This mom meant well, but modern science is telling us how to parent — and, guys, it doesn't look like this.


I met Ty Hatfield in 1999. He was police officer, and I was a journalist covering the court system for the Long Beach (Calif.) Press-Telegram. Ty was known in the newsroom as a mild-mannered cop and thoughtful, particularly around “juvenile delinquents”—whom he treated with an unusual degree of patience and compassion. “He’s one of the good ones,” I remember thinking.

Fifteen years later, our paths crossed again. By then, I was the parent of a five-year-old daughter, Maxine, and he had long-since launched a parenting program—Parenting from the Heart—with his wife, Linda. Despite my deep-seeded belief that parenting courses were for child abusers under court order, I decided to sign up.  

It changed my life.

Ty and Linda have spent their adult lives exploring the fundamentals of successful parenting—Ty as a police officer and father, Linda as an elementary school teacher and mother. They started their company, Parenting from the Heart, in 1999 and have since ushered hundreds of parents through some of those families’ most challenging times. Although their knowledge has been culled from some of the world’s best and brightest child psychologists, researchers and scientists, their advice was not borne of some sanitized laboratory. They know parenting can be a messy place. They also know, as you know, that every child is unique; what works for one may not translate to the next. They understand that a parent’s toolbox must account for each individual child’s temperament, lifestyle, challenges, and developmental stages.

Like every parenting expert worth their mettle, Ty and Linda stand on the shoulders of the most trusted and admired psychologists, scientists, and child development experts of yesterday and today. And we pay homage to a number of them in the book. It is amazing to see how each of their contributions to the world of parenting is wholly distinct and yet how their work crisscrosses, complements and builds on each other time and again. 

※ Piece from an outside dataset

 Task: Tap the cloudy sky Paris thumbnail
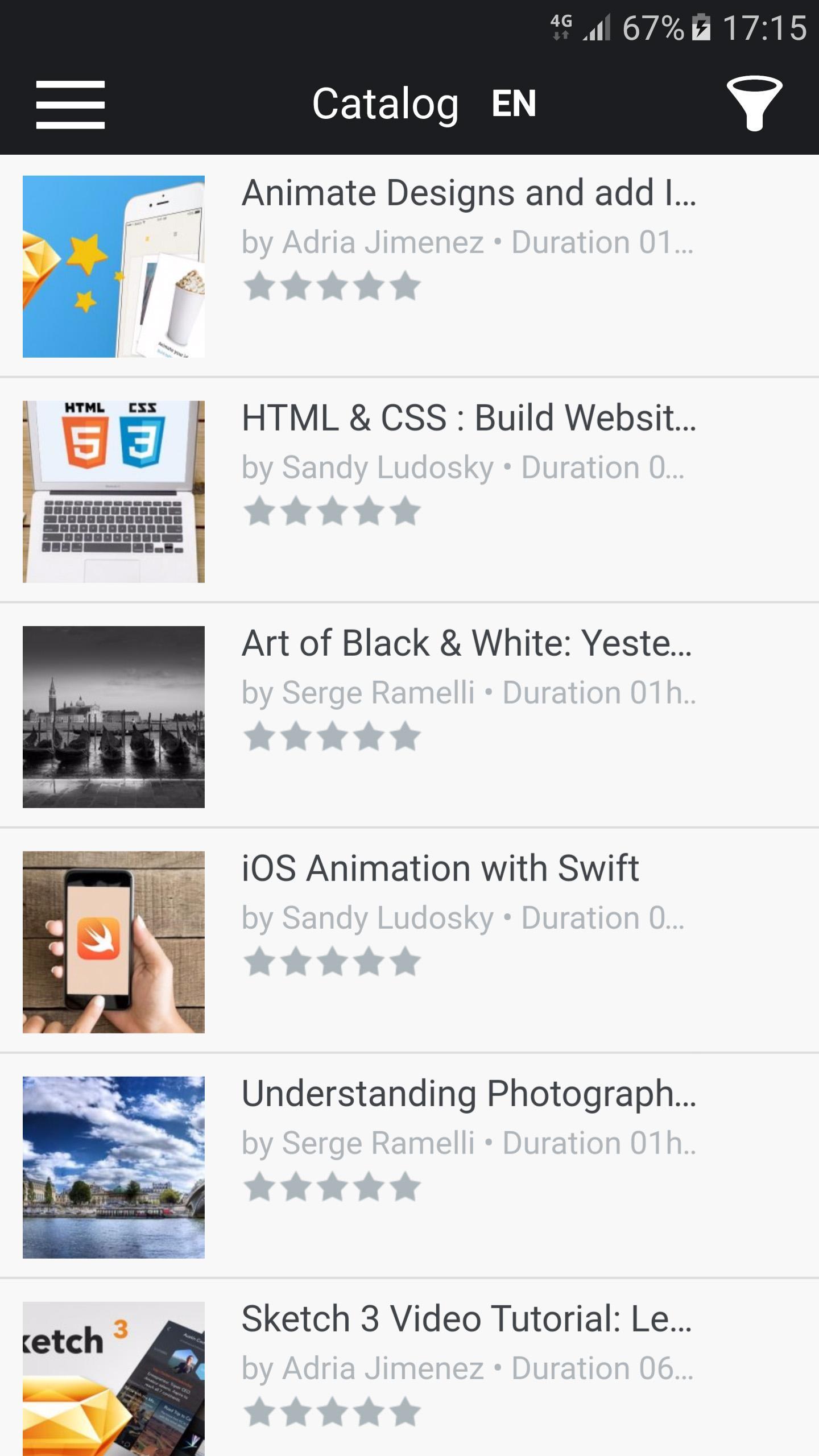point(114,1167)
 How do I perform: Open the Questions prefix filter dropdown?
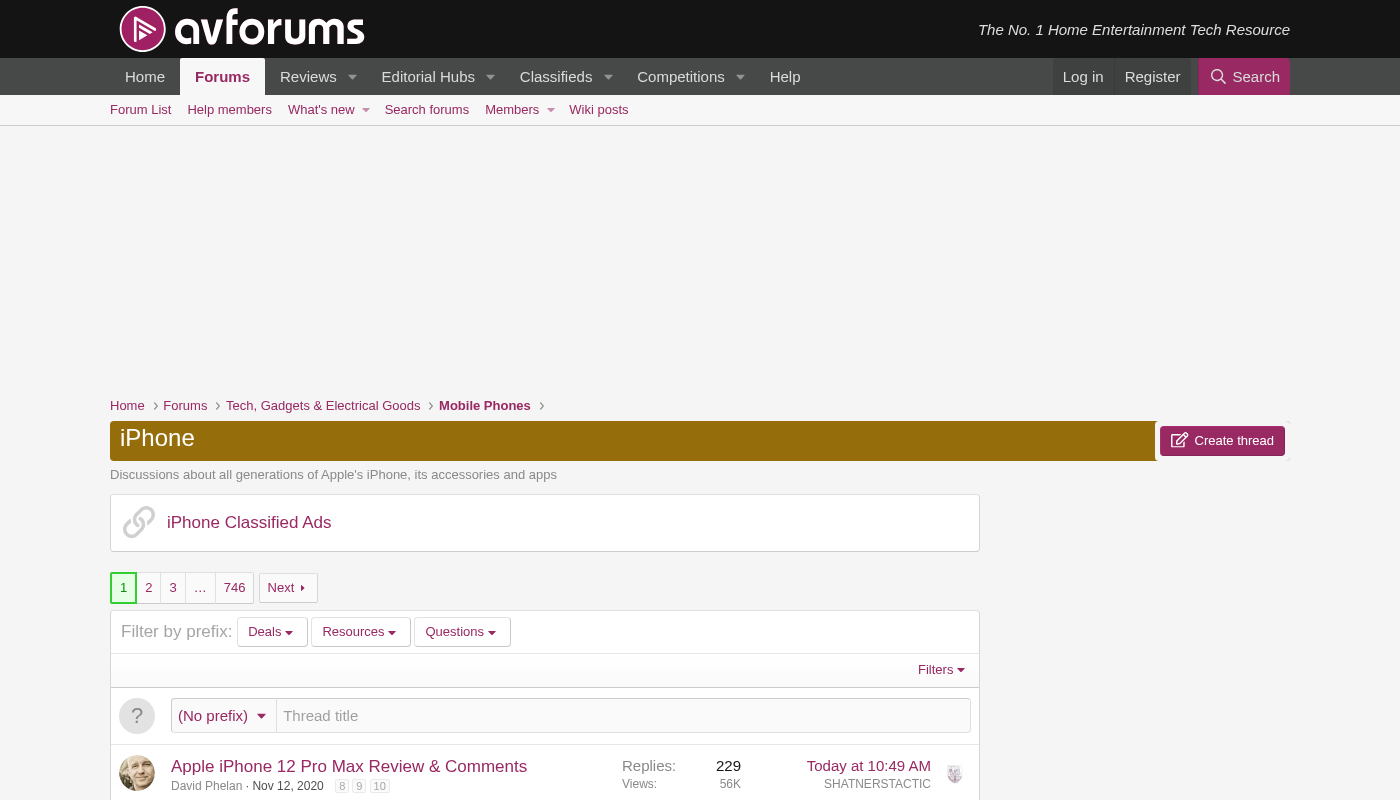[x=461, y=632]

How you interact with your kids in your day-to-day life has wide-ranging implications for their future selves. But when you see the big picture—when everything suddenly clicks into place and you have a clearly defined Master Parenting Plan, you will experience far fewer power struggles, a stronger bond with your child than you thought possible, and a parenting approach that you will be proud to pass on to your grandchildren’s grandchildren.